WHAT TO WORK ON
Leaving out the pictures, print exactly the lines from the one holding "This screenshot has" to the last line of the entries below, both included, and nothing more.

[Data excerpts]
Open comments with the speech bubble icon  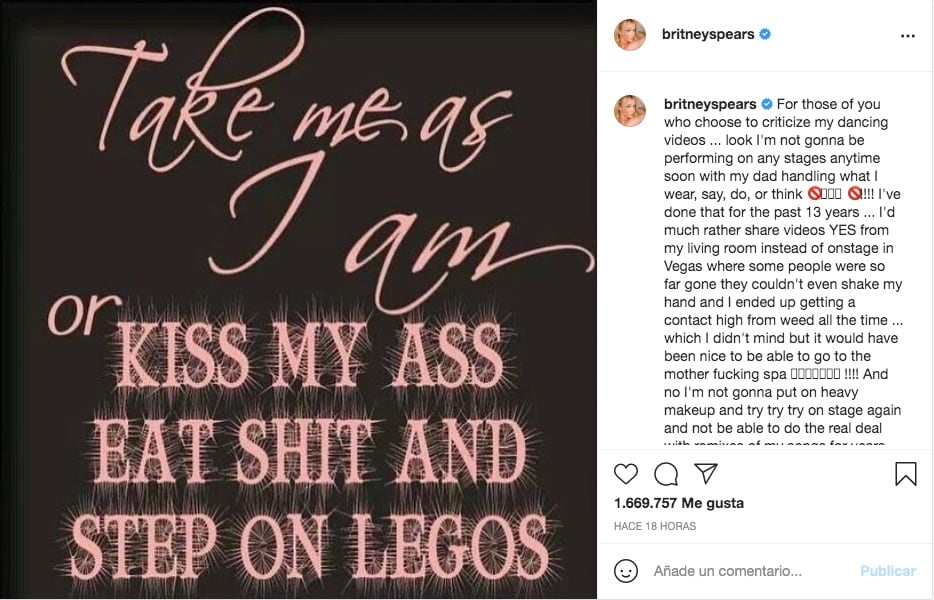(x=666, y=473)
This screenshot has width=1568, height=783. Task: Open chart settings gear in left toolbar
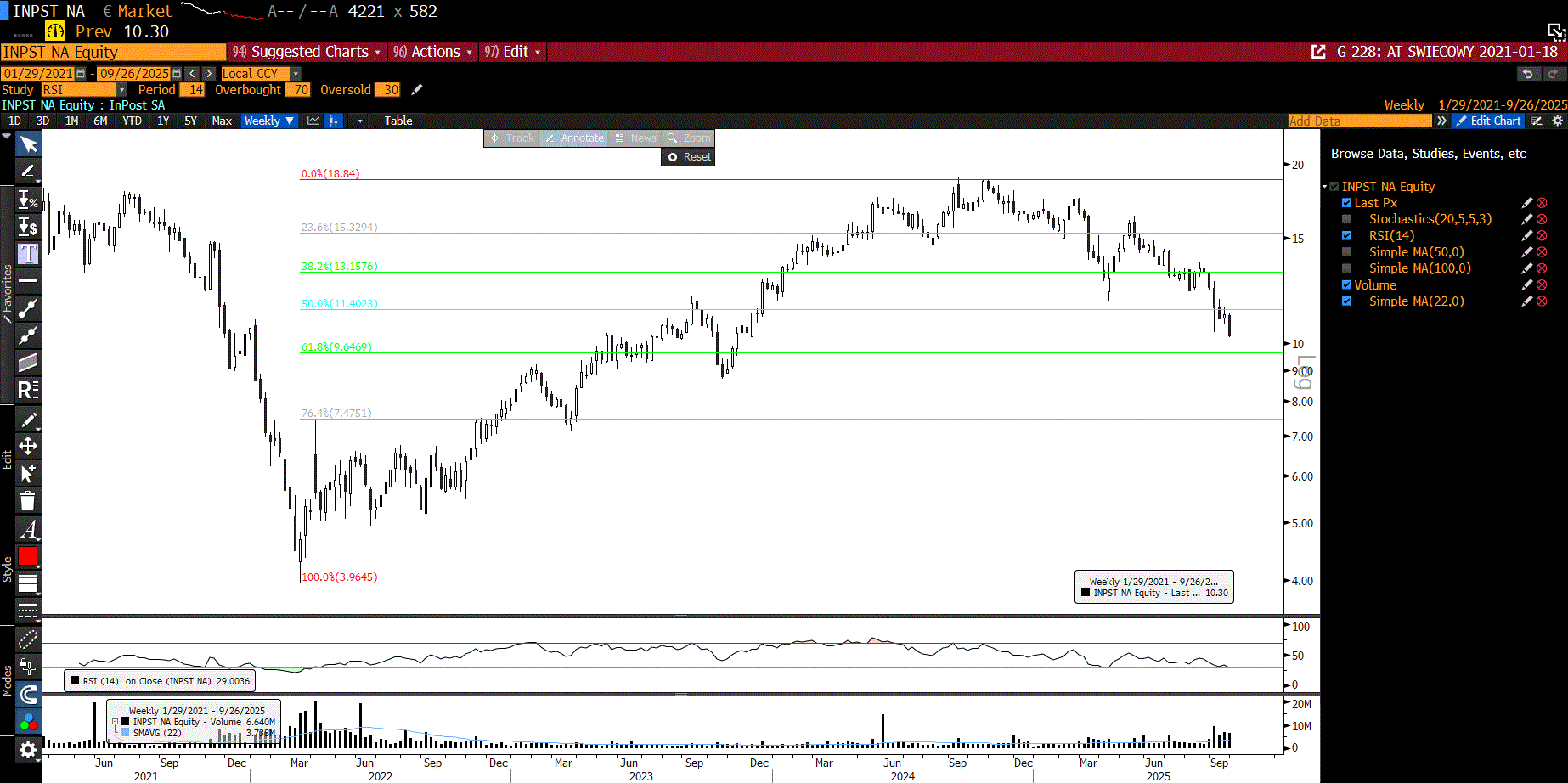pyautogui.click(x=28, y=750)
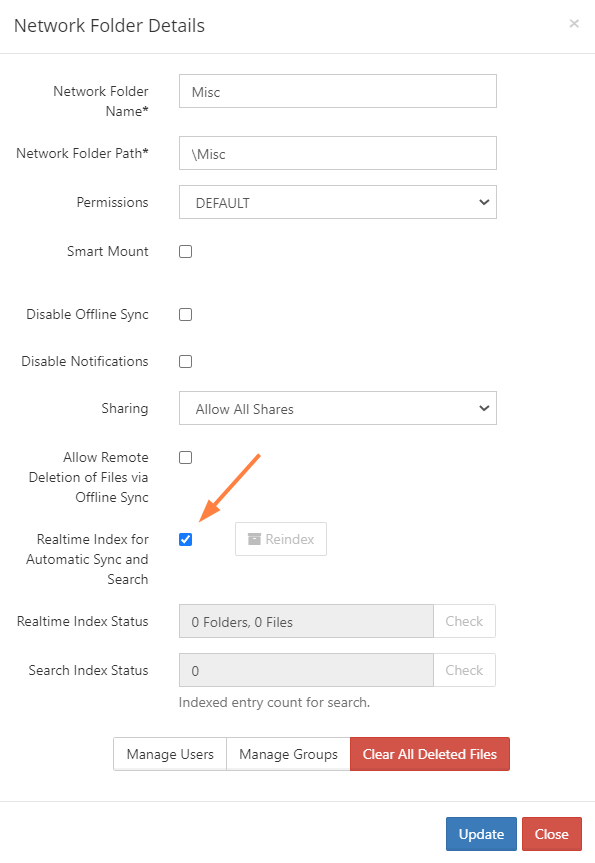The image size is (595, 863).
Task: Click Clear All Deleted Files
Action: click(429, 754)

FINAL ANSWER
This screenshot has width=1568, height=783. Task: Open chart settings gear in left toolbar
pyautogui.click(x=28, y=750)
The image size is (595, 863).
Task: Click Clear All Deleted Files
Action: click(429, 754)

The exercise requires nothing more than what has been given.